The usual recommended adult dose of trifluridine eye drops is 1 drop into the affected eye(s) (on the cornea) every 2 hours while awake (up to a maximum of 9 drops per day). This dose is continued until the eye lesion heals over, usually within 7 to 14 days. Then, the usual dose is 1 drop into the affected eye(s) every 4 hours (up to a maximum of 5 drops per day) while awake for 7 days. The medication should not be used for longer than 21 days. If no improvement is seen in 7 days, or if the lesion has not healed within 14 days, see your doctor.
Before instilling these eye drops, wash your hands thoroughly with soap and warm water. To avoid contaminating the eye drops, do not touch the tip of the dropper to any surface, including your eye or finger.
Many things can affect the dose of medication that a person needs, such as body weight, other medical conditions, and other medications. If your doctor has recommended a dose different from the ones listed here, do not change the way that you are using the medication without consulting your doctor.
It is important to use this medication exactly as prescribed by your doctor. If you miss a dose, instill it as soon as possible and continue with your regular schedule. If it is almost time for your next dose, skip the missed dose and continue with your regular dosing schedule. Do not instill a double dose to make up for a missed one. If you are not sure what to do after missing a dose, contact your doctor or pharmacist for advice.
Store this medication in the refrigerator at 2°C to 8°C (do not allow to freeze), protect it from light, and keep it out of the reach of children.

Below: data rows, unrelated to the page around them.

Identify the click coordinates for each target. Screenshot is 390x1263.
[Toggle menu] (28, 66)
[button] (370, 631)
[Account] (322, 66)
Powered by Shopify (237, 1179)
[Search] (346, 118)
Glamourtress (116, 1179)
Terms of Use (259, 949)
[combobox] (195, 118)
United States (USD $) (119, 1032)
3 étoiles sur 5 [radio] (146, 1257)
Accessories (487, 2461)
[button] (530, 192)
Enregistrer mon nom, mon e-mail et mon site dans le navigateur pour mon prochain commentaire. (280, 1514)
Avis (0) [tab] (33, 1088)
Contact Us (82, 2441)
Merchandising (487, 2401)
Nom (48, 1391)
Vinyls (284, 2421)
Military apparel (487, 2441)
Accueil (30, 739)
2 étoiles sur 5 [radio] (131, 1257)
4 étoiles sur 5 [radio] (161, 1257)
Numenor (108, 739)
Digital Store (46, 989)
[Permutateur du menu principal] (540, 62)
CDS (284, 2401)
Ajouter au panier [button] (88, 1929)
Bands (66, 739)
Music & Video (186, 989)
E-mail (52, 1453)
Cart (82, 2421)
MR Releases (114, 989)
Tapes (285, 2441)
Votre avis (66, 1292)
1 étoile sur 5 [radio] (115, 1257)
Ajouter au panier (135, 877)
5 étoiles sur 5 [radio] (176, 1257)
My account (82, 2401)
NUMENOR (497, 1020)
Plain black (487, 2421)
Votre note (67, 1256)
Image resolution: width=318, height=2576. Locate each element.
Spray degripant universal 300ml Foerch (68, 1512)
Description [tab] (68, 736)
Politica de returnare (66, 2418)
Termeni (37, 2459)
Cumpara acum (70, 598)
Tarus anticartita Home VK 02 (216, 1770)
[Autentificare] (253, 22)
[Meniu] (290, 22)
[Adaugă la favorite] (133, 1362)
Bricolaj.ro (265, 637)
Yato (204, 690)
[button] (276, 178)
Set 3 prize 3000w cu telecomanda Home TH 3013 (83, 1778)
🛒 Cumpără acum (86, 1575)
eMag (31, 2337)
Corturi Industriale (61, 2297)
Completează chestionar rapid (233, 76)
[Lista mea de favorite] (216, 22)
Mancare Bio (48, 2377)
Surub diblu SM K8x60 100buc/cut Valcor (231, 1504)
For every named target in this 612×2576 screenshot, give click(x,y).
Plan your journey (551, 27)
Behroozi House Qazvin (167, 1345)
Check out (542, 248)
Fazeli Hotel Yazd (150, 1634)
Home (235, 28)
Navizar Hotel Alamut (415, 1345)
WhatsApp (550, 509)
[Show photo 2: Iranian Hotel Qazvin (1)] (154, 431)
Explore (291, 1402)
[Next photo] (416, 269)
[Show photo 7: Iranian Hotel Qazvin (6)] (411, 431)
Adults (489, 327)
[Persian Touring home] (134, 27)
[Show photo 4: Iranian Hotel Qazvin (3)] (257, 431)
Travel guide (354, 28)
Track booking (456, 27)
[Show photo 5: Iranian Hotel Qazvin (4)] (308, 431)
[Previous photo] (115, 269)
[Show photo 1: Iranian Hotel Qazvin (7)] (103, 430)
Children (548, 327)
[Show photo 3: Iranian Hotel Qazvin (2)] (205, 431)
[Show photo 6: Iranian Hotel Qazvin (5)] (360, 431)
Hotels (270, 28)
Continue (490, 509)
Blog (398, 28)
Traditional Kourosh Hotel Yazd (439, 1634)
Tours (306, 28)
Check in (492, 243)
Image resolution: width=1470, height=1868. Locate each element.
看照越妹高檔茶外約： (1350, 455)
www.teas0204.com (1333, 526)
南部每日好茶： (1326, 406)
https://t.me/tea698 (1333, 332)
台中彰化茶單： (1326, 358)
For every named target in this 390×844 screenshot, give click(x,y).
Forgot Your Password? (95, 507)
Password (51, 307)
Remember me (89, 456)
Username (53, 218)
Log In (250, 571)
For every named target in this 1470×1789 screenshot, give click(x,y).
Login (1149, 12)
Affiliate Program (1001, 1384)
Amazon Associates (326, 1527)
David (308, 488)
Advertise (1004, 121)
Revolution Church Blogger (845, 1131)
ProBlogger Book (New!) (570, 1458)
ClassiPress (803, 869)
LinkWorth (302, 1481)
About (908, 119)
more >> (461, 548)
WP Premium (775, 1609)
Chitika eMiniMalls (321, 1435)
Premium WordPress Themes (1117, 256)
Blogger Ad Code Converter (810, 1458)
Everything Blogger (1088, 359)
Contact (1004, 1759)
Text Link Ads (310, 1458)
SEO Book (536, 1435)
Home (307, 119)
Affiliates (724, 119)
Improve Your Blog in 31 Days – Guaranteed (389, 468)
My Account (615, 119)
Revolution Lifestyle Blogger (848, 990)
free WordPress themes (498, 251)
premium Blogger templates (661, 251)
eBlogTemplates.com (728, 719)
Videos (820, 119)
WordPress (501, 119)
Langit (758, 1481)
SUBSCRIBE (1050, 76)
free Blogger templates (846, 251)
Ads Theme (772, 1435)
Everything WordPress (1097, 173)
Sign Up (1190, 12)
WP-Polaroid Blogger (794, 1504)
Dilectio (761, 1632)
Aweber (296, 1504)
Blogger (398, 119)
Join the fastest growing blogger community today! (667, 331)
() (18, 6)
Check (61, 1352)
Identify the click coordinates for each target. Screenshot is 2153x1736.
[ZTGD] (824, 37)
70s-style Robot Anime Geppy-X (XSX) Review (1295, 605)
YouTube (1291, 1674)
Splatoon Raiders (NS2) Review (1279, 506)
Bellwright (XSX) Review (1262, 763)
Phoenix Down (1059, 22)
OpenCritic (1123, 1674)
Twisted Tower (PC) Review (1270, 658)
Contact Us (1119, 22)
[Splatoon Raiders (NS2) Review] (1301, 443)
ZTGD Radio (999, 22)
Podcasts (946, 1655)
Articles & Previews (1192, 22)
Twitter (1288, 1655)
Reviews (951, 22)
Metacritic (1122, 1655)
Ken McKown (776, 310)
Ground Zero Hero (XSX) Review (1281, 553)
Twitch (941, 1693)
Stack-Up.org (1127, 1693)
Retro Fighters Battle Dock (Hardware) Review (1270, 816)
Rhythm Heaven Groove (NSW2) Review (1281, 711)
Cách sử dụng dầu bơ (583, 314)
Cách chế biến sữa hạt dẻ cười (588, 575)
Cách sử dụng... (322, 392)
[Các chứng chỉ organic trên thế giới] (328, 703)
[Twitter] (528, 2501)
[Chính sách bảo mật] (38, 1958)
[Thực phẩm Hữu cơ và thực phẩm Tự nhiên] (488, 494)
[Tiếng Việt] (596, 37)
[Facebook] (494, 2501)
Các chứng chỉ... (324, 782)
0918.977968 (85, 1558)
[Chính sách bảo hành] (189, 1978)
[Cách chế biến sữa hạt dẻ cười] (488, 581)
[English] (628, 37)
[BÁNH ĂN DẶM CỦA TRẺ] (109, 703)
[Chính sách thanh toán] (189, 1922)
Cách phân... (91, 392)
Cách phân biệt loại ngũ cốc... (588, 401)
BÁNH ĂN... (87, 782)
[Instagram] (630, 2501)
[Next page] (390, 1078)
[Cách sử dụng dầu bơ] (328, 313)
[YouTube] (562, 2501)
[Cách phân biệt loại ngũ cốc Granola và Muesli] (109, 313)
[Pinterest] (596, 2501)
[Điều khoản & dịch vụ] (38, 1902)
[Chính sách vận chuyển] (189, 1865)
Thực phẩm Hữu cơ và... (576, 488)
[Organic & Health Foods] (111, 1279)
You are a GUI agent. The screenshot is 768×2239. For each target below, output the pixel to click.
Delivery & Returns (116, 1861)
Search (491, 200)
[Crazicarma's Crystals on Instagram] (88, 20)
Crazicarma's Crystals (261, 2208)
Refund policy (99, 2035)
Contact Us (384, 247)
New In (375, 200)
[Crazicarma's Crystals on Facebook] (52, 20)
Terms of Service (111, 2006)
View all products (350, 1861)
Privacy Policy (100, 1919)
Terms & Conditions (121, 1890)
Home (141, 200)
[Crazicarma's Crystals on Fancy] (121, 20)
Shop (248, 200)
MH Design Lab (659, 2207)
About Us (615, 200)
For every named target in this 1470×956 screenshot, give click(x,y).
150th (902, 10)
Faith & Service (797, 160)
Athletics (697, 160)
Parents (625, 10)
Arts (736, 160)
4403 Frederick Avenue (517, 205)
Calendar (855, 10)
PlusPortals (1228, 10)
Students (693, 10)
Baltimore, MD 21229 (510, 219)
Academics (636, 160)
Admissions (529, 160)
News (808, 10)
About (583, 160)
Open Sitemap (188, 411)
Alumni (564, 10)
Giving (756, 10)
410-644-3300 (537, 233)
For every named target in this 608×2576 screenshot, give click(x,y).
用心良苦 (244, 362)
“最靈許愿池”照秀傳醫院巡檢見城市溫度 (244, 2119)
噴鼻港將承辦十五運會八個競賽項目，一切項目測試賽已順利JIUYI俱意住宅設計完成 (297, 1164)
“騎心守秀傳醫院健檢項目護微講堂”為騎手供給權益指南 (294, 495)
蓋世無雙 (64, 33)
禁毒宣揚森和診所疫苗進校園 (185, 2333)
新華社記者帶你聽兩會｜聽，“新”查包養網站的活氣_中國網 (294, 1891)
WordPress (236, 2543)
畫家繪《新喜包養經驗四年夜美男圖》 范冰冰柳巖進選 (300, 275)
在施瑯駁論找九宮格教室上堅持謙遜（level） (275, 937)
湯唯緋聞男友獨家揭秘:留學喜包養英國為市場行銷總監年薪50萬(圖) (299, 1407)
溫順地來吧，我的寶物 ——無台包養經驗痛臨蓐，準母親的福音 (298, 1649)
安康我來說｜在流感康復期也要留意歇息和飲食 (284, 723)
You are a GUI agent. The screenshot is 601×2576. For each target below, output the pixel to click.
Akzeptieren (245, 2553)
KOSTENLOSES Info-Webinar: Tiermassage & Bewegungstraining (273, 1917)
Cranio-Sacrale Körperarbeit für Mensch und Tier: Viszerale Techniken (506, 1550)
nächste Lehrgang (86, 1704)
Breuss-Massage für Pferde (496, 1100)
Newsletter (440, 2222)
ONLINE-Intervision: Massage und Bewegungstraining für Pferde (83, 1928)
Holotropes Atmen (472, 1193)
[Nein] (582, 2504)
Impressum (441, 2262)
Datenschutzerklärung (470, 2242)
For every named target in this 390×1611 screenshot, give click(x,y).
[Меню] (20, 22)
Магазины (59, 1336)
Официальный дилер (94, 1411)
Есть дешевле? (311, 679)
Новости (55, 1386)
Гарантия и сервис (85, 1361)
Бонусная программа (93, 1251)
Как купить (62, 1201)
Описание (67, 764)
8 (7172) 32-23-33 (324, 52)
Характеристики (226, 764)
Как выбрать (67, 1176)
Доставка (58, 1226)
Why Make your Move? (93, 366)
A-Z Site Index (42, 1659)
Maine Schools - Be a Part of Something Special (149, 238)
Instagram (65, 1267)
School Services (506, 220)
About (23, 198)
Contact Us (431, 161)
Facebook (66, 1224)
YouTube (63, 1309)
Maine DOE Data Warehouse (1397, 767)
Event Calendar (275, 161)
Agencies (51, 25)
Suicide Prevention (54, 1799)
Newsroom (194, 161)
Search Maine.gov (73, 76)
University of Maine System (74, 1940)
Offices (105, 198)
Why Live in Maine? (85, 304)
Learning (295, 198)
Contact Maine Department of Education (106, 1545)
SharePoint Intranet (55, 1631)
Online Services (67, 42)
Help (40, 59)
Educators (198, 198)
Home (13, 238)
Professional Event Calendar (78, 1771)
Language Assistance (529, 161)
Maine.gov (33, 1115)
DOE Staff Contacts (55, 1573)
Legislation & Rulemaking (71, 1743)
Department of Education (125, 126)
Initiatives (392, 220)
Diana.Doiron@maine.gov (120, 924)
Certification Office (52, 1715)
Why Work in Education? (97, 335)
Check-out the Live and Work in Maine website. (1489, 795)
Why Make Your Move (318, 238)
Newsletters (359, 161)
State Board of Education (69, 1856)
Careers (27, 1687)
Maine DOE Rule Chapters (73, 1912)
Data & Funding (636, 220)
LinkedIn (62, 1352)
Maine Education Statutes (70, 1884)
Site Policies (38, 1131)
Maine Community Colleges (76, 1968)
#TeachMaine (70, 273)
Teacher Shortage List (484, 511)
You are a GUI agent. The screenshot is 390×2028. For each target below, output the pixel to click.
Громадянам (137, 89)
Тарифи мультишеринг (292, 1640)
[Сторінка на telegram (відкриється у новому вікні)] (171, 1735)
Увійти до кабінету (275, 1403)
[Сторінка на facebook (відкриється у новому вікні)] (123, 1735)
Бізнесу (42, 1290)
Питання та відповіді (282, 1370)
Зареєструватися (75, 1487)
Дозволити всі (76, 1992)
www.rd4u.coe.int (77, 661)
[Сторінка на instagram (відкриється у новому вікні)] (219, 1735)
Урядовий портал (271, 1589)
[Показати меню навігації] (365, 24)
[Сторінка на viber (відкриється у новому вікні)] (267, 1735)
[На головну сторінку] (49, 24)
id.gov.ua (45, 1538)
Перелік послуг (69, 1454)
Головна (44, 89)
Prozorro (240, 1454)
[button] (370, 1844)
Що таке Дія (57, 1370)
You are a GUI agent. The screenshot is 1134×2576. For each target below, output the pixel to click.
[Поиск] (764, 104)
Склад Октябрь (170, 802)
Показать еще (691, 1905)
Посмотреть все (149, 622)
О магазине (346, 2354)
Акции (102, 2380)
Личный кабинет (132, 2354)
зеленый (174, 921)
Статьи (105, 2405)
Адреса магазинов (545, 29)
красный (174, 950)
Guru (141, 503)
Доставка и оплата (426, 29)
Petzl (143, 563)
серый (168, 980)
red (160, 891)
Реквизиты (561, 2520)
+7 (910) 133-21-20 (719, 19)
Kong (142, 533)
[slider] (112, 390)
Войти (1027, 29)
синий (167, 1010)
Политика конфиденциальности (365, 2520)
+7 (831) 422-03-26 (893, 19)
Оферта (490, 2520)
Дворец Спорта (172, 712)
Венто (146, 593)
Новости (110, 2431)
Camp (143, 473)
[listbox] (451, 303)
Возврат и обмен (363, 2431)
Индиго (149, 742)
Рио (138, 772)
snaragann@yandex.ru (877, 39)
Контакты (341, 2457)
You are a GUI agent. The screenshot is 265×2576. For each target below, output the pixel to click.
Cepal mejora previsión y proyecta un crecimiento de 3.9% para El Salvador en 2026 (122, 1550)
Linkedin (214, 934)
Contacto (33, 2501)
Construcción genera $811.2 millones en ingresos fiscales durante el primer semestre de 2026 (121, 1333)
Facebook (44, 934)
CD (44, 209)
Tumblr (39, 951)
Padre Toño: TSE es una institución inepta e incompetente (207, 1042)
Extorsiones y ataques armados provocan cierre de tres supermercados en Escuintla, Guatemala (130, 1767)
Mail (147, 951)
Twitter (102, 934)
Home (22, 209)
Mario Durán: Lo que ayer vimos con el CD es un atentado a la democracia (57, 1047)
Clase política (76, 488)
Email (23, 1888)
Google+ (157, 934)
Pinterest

This medication is available under multiple brand names and/or in several different forms. Any specific brand name of this medication may not be available in all of the forms listed here. The forms available for the specific brand you have searched are listed under "What form(s) does this medication come in?"
Do not dispose of medications in wastewater (e.g. down the sink or in the toilet) or in household garbage. Ask your pharmacist how to dispose of medications that are no longer needed or have expired.